Many politicians, but also magistrates and press owners looked away for years on end. Either because it suited them to have an open door in case of illness – theirs or that of persons close to them – or because they were indifferent to the countless victims of this system. As many others who are at the top of the social pyramid. For whom social and especially moral responsibility are only empty words, good at most for deceiving the plebs. What does it matter if your neighbour has died because his transplant was delayed if you found it easy to jump the waiting line just because you are more popular or more influential.
The case of the transplant is the cherry on top when it comes to Lucan’s practices. Alongside others – among them even the incumbent Health Minister –, Lucan instituted very loose rules for the allocation of transplant organs. Moreover, a bill in this sense is about to legislate arbitrariness favouring the heads of clinics. In other words, soon, Lucan could have the legal right to perform an organ transplant in favour of those whom he chooses.

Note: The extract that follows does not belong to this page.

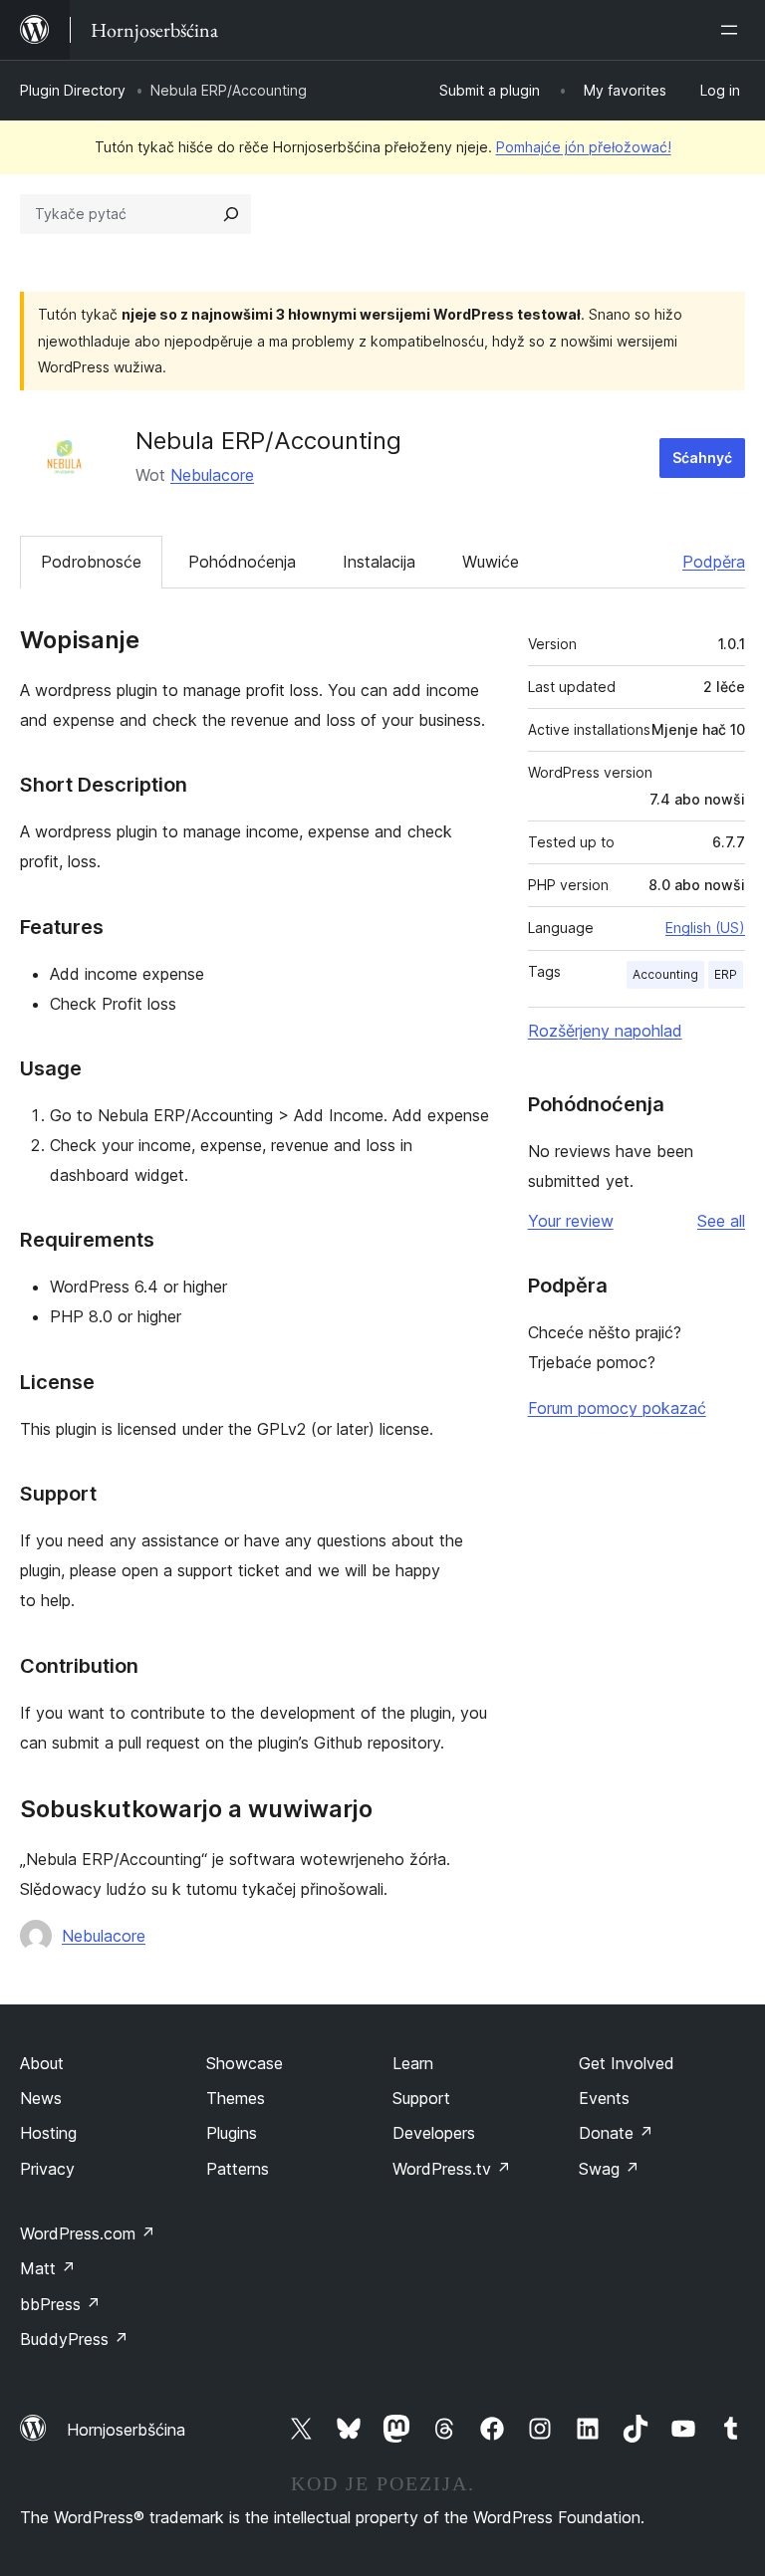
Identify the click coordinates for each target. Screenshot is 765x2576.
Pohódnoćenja (242, 562)
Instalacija (379, 562)
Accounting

Just as before, but now perfectly legal. In favour of the one who pays most, for instance. Or of a politician who will never forget who saved his life. At the expense of many “poor,” countless children among them.
A nightmarish image, but perfectly possible: a rich person driving an SUV kills a child on a pedestrian crossing. One of the child’s organs is preferentially transplanted to one of the murderer’s relatives. The murderer ends up receiving – as happens in plenty of such cases – a suspended sentence. Why is someone like Emil Boc to blame? Because he could not have ignored the price of his friend’s success, a friend whom he even selected as adviser to the Premier.
Why are so many journalists and press owners to blame? Because they were mum, or they vehemently defended him – just like today. Why are magistrates or people from the intelligence services to blame? Because not only did they feign not seeing what every person in Cluj was seeing, but they also buried the few complaints. Why are the civil servants from the Health Ministry to blame?
Because they carried out fictitious audits, while lodged at the most luxurious hotel in the city.